The following example shows the markup for linking an XML
document to two FSDs.
<!DOCTYPE TEI.2 PUBLIC "-//TEI P4//DTD Main Document Type//EN"
"tei2.dtd" [
<!-- Use prose base, with feature structure topping-->
<!ENTITY % TEI.prose 'INCLUDE'>
<!ENTITY % TEI.fs 'INCLUDE'>
<!ENTITY % TEI.XML 'INCLUDE' >
<!-- Declare the fsd notation itself -->
<!NOTATION fsd
PUBLIC "-//TEI//Feature System Declaration (1994)//EN">
<!-- Now, declare external entities for our FSDs -->
<!ENTITY fsdGazdar SYSTEM 'gpsg.fsd' NDATA fsd >
<!ENTITY fsdLexicon SYSTEM 'lex.fsd' NDATA fsd >
]>
<TEI.2>
<teiHeader>
<fileDesc> ... </fileDesc>
<encodingDesc>
<!-- ... -->
<fsdDecl type='GPSG' fsd='fsdGazdar'>
<fsdDecl type='entry' fsd='fsdLexicon'>
<fsdDecl type='subentry' fsd='fsdLexicon'>
<!-- ... -->
</encodingDesc>
</teiHeader>
<!-- The text goes here -->
</TEI.2>
As this example shows, a <fsdDecl> is given within the
<encodingDesc> for each distinct value used as the
type of the <fs> elements in the document
itself. In this case, for example, the feature system declaration
used by feature structures of types entry and
subentry is to be found in the entity named
fsdLexicon, previously associated with the system
file lex.fsd.
The original version of the TEI Guidelines did not enforce
uniqueness of the type values for the <fsdDecl>
element, nor did they require that every type value
specified on a <fs> element also be declared on an
<fsdDecl> element. These constraints have some obvious utility
in assisting the consistency and accuracy of tagging; however to
enforce them with the current DTD would require changing the declared
value for the current<fs> element from CDATA to IDREF, as well
as restricting the possible values for type to legal
identifiers rather than meaningful strings. The encoder wishing to apply such
constraints with the current DTDs is recommended to do so by using the
existing id attribute in place of the <type> attribute on the
<fsdDecl> element, and declaring a new fsd attribute
of type IDREF on the <fs> element. These changes, or ones
designed to achieve similar effect, may be made in a subsequent
version of these Guidelines.
The auxiliary tag set for feature system declarations is contained
in the file teifsd2.dtd, which has the
public identifier -//TEI P4//DTD Auxiliary Document Type:
Feature System Declaration//EN and the overall structure shown
below:
<!-- 26.1: Feature System Declaration-->
<!--Text Encoding Initiative Consortium:
Guidelines for Electronic Text Encoding and Interchange.
Document TEI P4, 2002.
Copyright (c) 2002 TEI Consortium. Permission to copy in any form
is granted, provided this notice is included in all copies.

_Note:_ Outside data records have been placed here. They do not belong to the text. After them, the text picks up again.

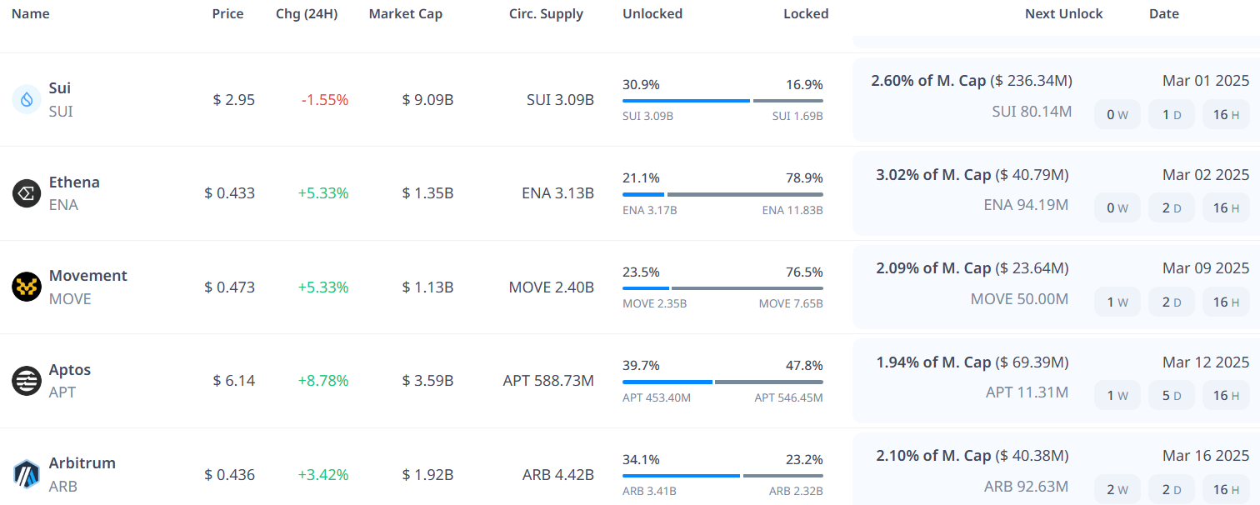Click Arbitrum's 2 W countdown chip
Screen dimensions: 1260x505
pos(1117,489)
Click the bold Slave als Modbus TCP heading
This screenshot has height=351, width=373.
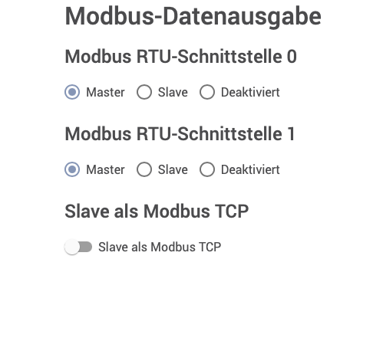pyautogui.click(x=157, y=212)
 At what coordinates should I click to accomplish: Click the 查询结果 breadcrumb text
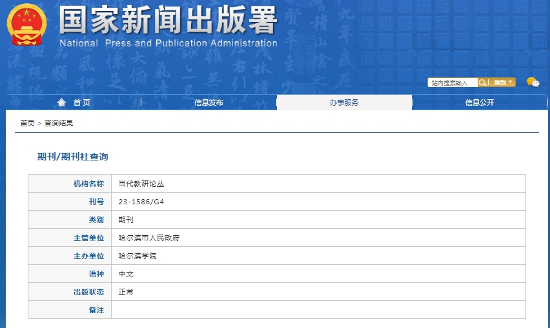59,123
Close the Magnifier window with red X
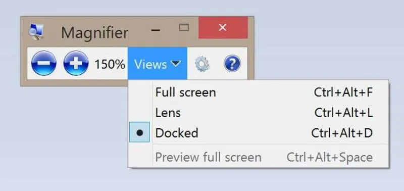Viewport: 404px width, 191px height. (223, 28)
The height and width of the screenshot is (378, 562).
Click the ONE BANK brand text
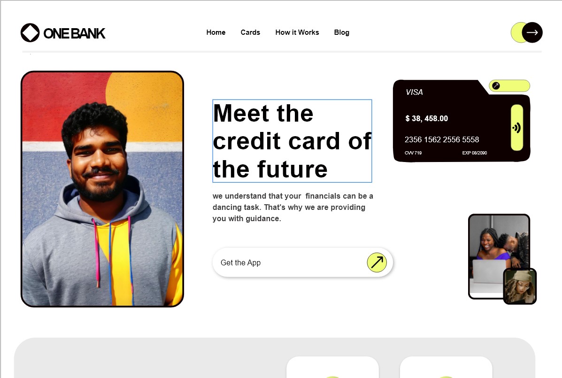pyautogui.click(x=74, y=33)
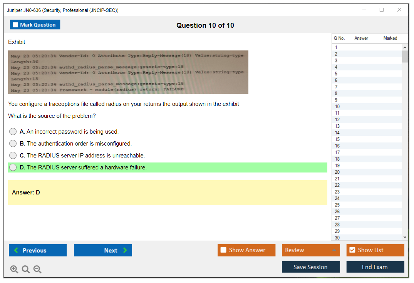The width and height of the screenshot is (414, 283).
Task: Open the exhibit trace log image
Action: [x=128, y=72]
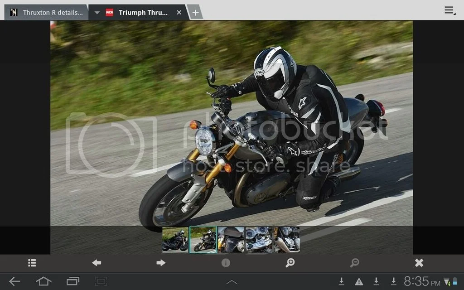Open the gallery thumbnail list view icon

[x=32, y=263]
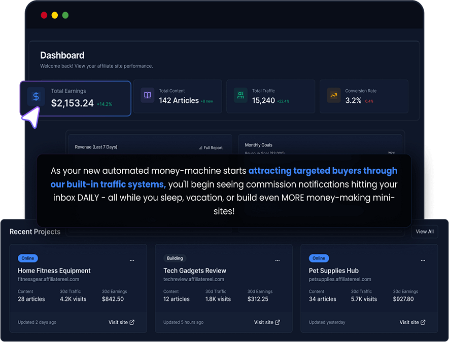The height and width of the screenshot is (342, 449).
Task: Open the three-dot menu for Home Fitness Equipment
Action: 132,260
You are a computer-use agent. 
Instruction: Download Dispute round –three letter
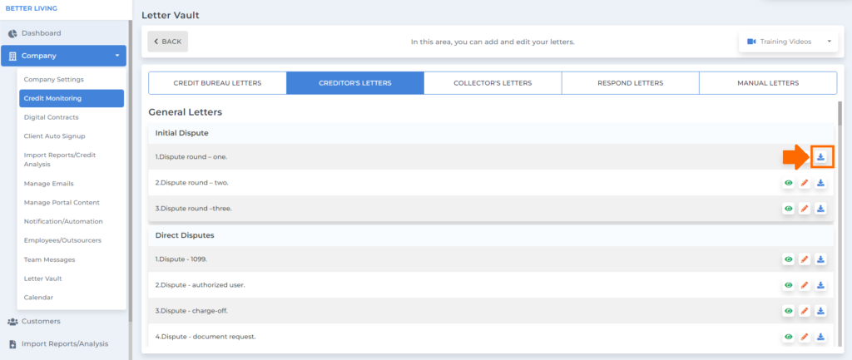coord(820,209)
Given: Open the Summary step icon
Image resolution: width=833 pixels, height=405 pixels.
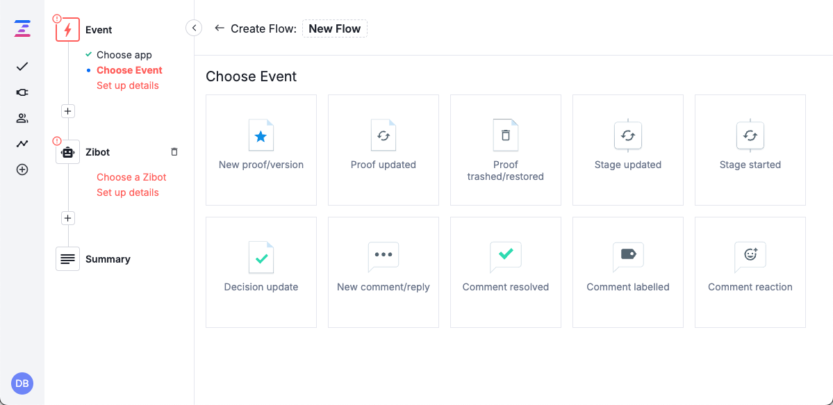Looking at the screenshot, I should 67,258.
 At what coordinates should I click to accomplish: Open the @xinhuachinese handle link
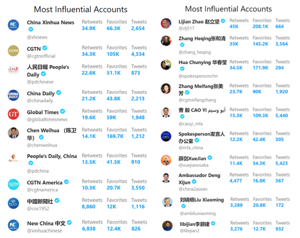click(x=45, y=231)
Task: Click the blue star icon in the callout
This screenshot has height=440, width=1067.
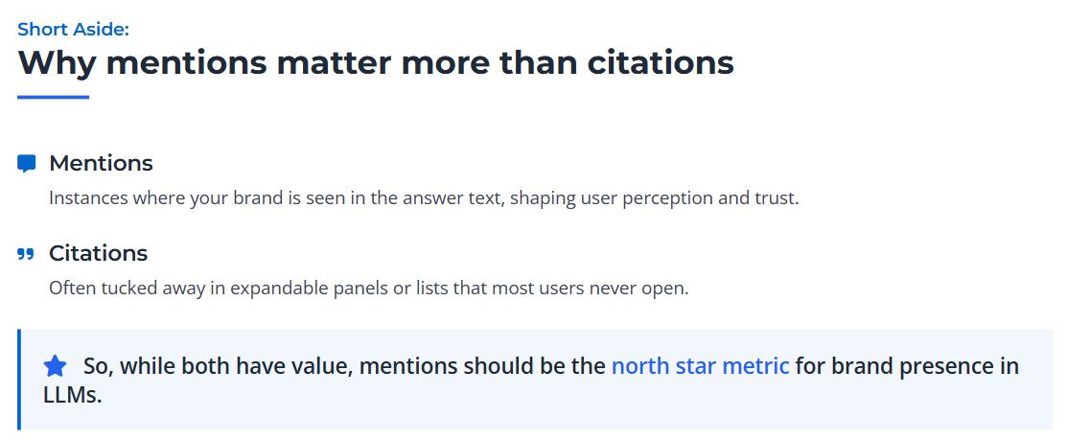Action: [x=56, y=366]
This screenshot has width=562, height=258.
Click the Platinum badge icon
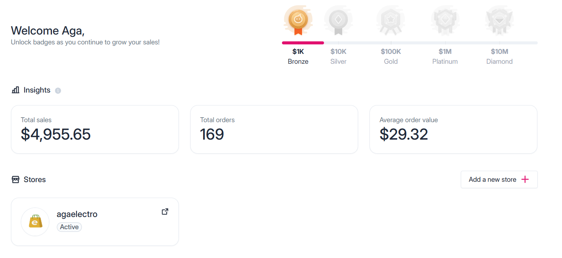pyautogui.click(x=445, y=21)
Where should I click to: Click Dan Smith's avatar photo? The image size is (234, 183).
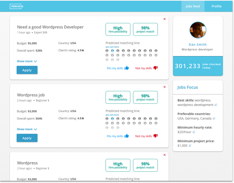198,30
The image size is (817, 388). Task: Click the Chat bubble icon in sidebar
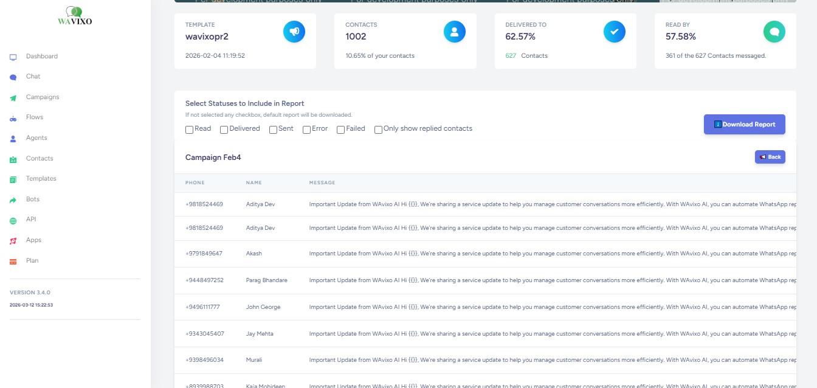(x=13, y=77)
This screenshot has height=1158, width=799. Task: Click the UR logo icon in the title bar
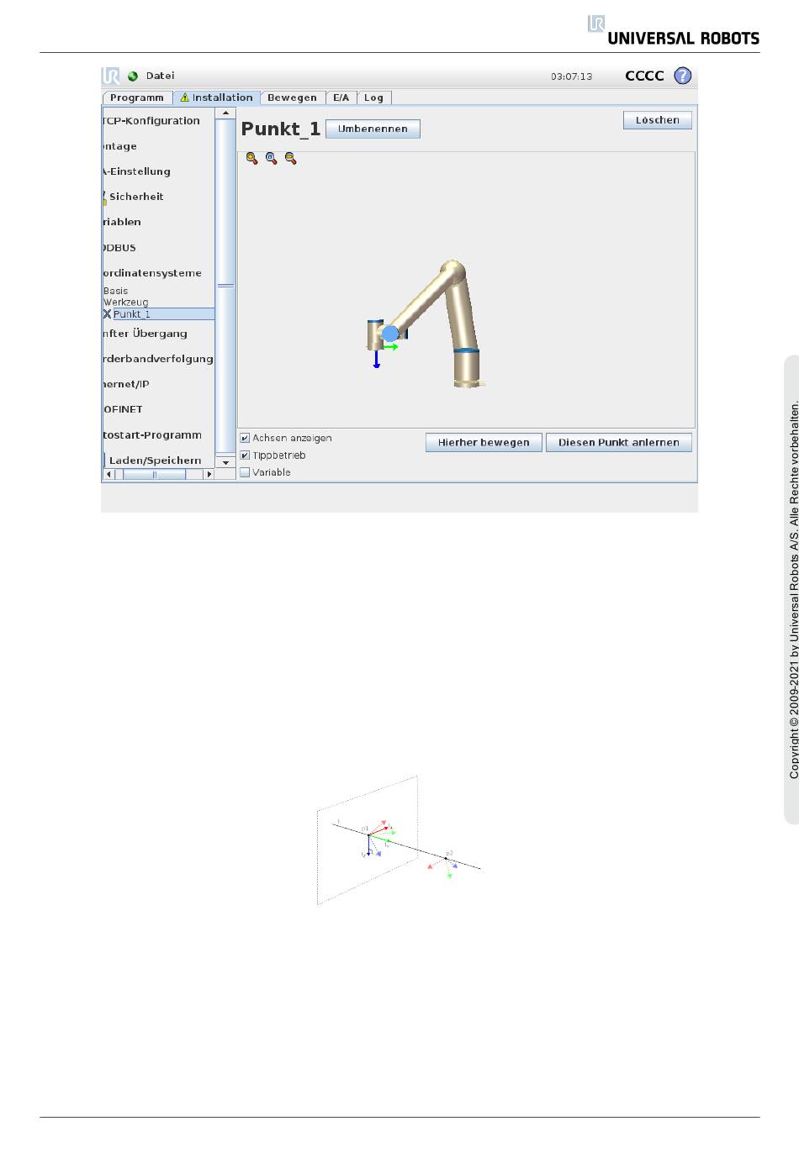coord(110,76)
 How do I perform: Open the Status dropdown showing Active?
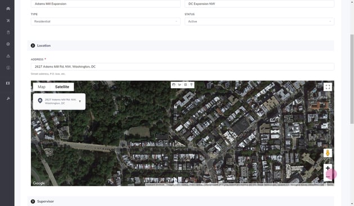coord(259,21)
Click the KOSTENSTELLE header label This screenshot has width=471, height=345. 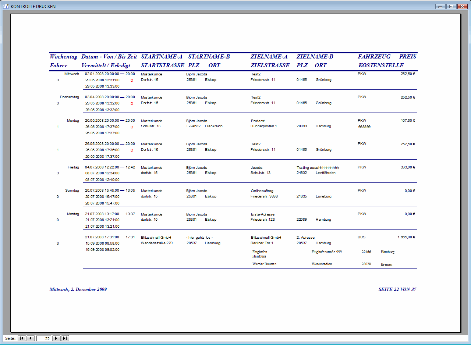coord(381,65)
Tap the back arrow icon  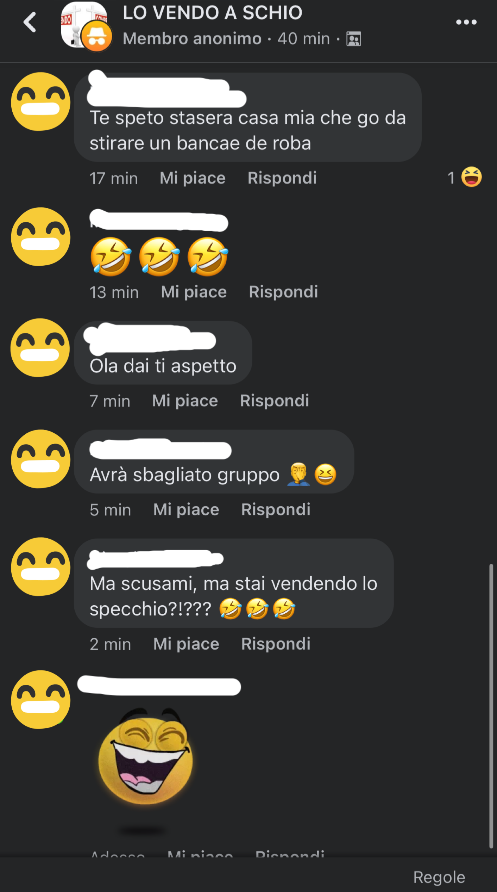coord(30,22)
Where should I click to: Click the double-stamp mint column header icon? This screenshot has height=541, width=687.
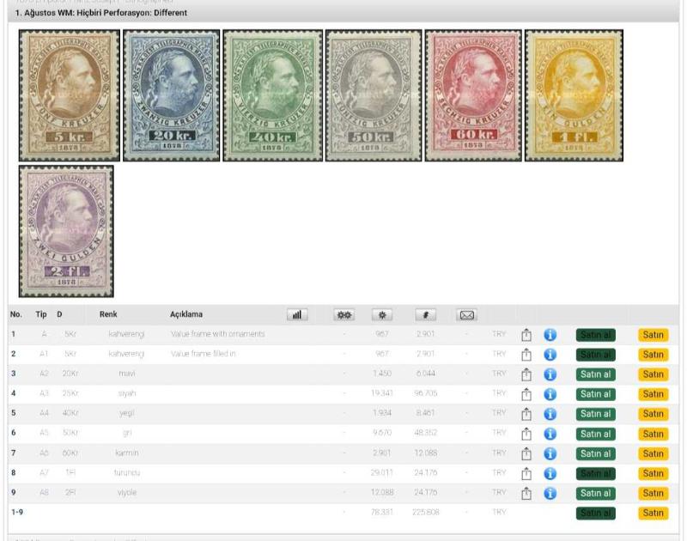coord(344,315)
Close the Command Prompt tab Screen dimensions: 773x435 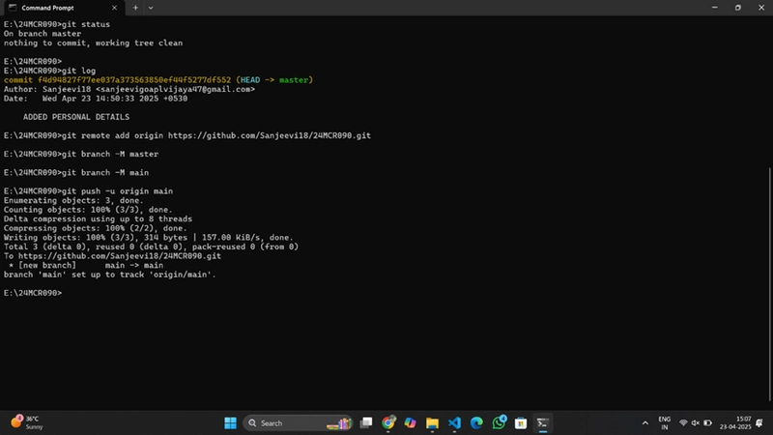114,8
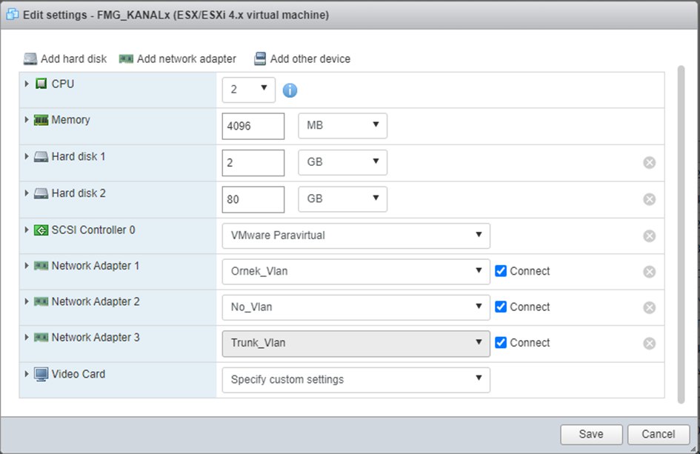Open the Memory unit MB dropdown
Image resolution: width=700 pixels, height=454 pixels.
tap(342, 126)
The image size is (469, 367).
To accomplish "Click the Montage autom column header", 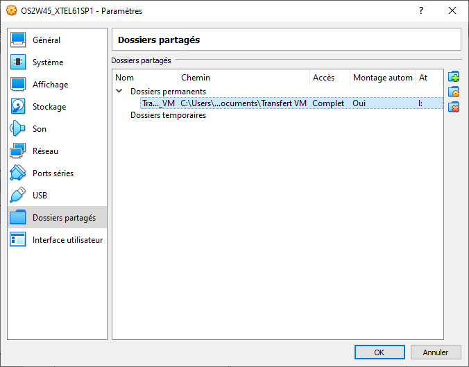I will point(382,78).
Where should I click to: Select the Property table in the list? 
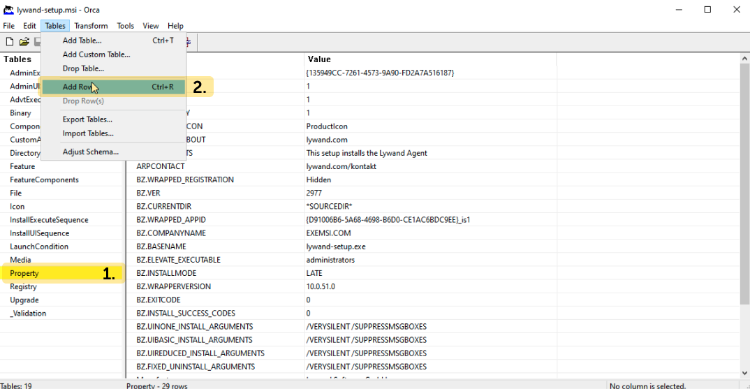[x=24, y=273]
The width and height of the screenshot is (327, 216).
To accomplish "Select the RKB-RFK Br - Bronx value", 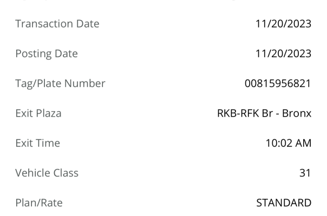I will click(264, 113).
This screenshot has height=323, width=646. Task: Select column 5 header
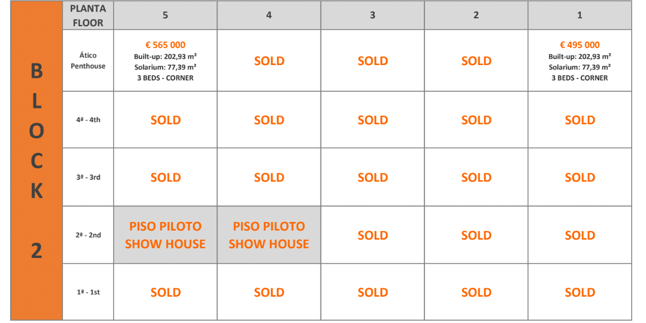tap(165, 15)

These materials may not be altered; modifications to these DTDs should
be performed only as specified by the Guidelines, for example in the
chapter entitled 'Modifying the TEI DTD'
These materials are subject to revision by the TEI Consortium. Current versions
are available from the Consortium website at http://www.tei-c.org-->
<!--First, we declare basic parameter entities and entities for
TEI generic identifiers.-->
<!ENTITY % TEI.elementNames PUBLIC '-//TEI P4//ENTITIES Generic
Identifiers//EN' 'teigis2.ent' >%TEI.elementNames;
<!--Declare entities for TEI keywords.-->
<!ENTITY % TEI.keywords.ent PUBLIC '-//TEI P4//ENTITIES TEI
Keywords//EN' 'teikey2.ent' >%TEI.keywords.ent;
<!--Declare element classes for content models, shared
attributes for element classes, and global attributes. (This all
happens within the file teiclas2.ent.)-->
<!ENTITY % TEI.elementClasses PUBLIC '-//TEI P4//ENTITIES TEI
ElementClasses//EN' 'teiclas2.ent' >%TEI.elementClasses;
<!--Declare element classes for feature structure
declarations.-->
<!ENTITY % x.boolean "" >
<!ENTITY % m.boolean "%x.boolean; %n.any; | %n.none;">
<!ENTITY % x.binary "" >
<!ENTITY % m.binary "%x.binary; %n.minus; | %n.plus;">
<!ENTITY % x.singleVal "" >
<!ENTITY % m.singleVal "%x.singleVal; %m.binary; | %m.boolean; | %n.dft; |
%n.msr; | %n.nbr; | %n.rate; | %n.str; | %n.sym; | %n.uncertain;">
<!ENTITY % x.complexVal "" >
<!ENTITY % m.complexVal "%x.complexVal; %n.alt; | %n.fs; | %n.vAlt;">
<!ENTITY % x.featureVal "" >
<!ENTITY % m.featureVal "%x.featureVal; %m.complexVal; | %n.null; |
%m.singleVal;">
<!--Now, we declare the elements for FSDs proper.-->
[declarations from 26.2: Feature System Declaration inserted here ]
[declarations from 26.3: Feature definitions inserted here ]
[declarations from 26.4: Feature structure constraints inserted here ]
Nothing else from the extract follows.